I agree with the rest of your comment. I’m focused on the second kind of generalization. As you say, work on the first kind may or may not be useful. I think you can get from the second kind (correctly replicating human labels) to the third kind (“superhuman” labels that the overseer wishes they had thought of themselves) based on active learning, as I described earlier.
“I don’t trust humans to be a trusted source when it comes to what an AI should do with the future lightcone.”
First, let’s acknowledge that this is a new objection you are raising which we haven’t discussed yet, eh? I’m tempted to say “moving the goalposts”, but I want to hear your best objections wherever they come from; I just want you to acknowledge that this is in fact a new objection :)
Sure :) I’ve said similar things elsewhere, but I suppose one must sometimes talk to people who haven’t read one’s every word :P
We’re being pretty vague in describing the human-AI interaction here, but I agree that one reason why the AI shouldn’t just do what it would predict humans would tell it to do (or, if below some threshold of certainty, ask a human) is that humans are not immune to distributional shift.
There are also systematic factors, like preserving your self-image, that sometimes make humans say really dumb things about far-off situations because of more immediate concerns.
Lastly, figuring out what the AI should do with its resources is really hard, and figuring out which to call “better” between two complicated choices can be hard too, and humans will sometimes do badly at it. Worst case, the humans appear to answer hard questions with certainty, or conversely the questions the AI is most uncertain about slowly devolve into giving humans hard questions and treating their answers as strong information.
I think the AI should actively take this stuff into account rather than trying to stay in some context where it can unshakeably trust humans. And by “take this into account,” I’m pretty sure that means model the human and treat preferences as objects in the model.
Skipping over the intervening stuff I agree with, here’s that Eliezer quote:
Eliezer Yudkowsky wrote: “If the subject is Paul Christiano, or Carl Shulman, I for one am willing to say these humans are reasonably aligned; and I’m pretty much okay with somebody giving them the keys to the universe in expectation that the keys will later be handed back.”
Do you agree or disagree with Eliezer? (In other words, do you think a high-fidelity upload of a benevolent person will result in a good outcome?)
If you disagree, it seems that we have no hope at success whatsoever. If no human can be trusted to act, and AGI is going to arise through our actions, then we can’t be trusted to build it right. So we might as well just give up now.
I think Upload Paul Christiano would just go on to work on the alignment problem, which might be useful but is definitely passing the buck.
Though I’m not sure. Maybe Upload Paul Christiano would be capable of taking over the world and handling existential threats before swiftly solving the alignment problem. Then it doesn’t really matter if it’s passing the buck or not.
But my original thought wasn’t about uploads (though that’s definitely a reasonable way to interpret my sentence), it was about copying human decision-making behavior in the same sense that an image classifier copies human image-classifying behavior.
Though maybe you went in the right direction anyhow, and if all you had was supervised learning the right thing to do is to try to copy the decision-making of a single person (not an upload, a sideload). What was that Greg Egan book—Zendegi?
so far, it hasn’t really proven useful to develop methods to generalize specifically in the case where we are learning human preferences. We haven’t really needed to develop special methods to solve this specific type of problem. (Correct me if I’m wrong.)

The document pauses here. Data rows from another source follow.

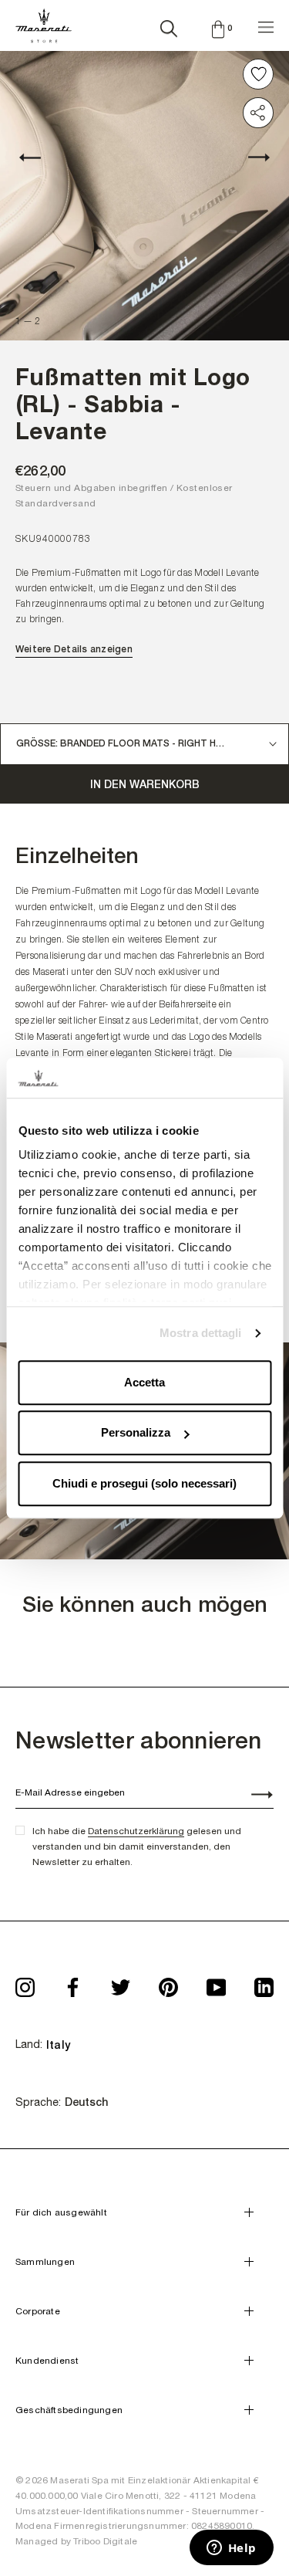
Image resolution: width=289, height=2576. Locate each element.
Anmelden (253, 1796)
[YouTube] (216, 1983)
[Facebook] (72, 1983)
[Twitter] (120, 1983)
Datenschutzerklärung (136, 1831)
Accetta (144, 1382)
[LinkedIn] (264, 1983)
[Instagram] (25, 1983)
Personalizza (135, 1433)
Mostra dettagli (201, 1333)
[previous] (38, 156)
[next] (250, 156)
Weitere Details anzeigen (74, 649)
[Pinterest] (168, 1983)
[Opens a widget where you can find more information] (231, 2549)
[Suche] (169, 25)
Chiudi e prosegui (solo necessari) (144, 1483)
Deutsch (86, 2102)
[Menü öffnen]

There are some cases where the AI specifically has a model of the human, and I’d call those “special methods.” Not just IRL, the entire problem of imitation learning often uses specific methods to model humans, like “value iteration networks.” This is the sort of development I’m thinking of that helps AI do a better job at generalizing human values—I’m not sure if you meant things at a lower level, like using a different gradient descent optimization algorithm.
This knowledge could also come from other sources, e.g. transfer learning.
We know that human children are capable of generalizing from many fewer examples than ML algorithms. That suggests human brains are fundamentally better at learning in some sense. I think we’ll be able to replicate this capability before we get to AGI.
As Ian Goodfellow puts it, machine learning people have already been working on alignment for decades. If alignment is “learning and respecting human preferences”, object recognition is “learning human preferences about how to categorize images”, and sentiment analysis is “learning human preferences about how to categorize sentences”.
I’ve never heard anyone in machine learning divide the field into cases where we’re trying to generalize about human values and cases where we aren’t. It seems like the same set of algorithms, tricks, etc. work either way.
BTW, Claude Shannon once wrote:
In other words, I think trying to find the “essential core” of a problem is a good problem-solving strategy, including for a problem like friendliness. I have yet to see a non-handwavey argument against the idea that generalization is the “essential core” of friendliness.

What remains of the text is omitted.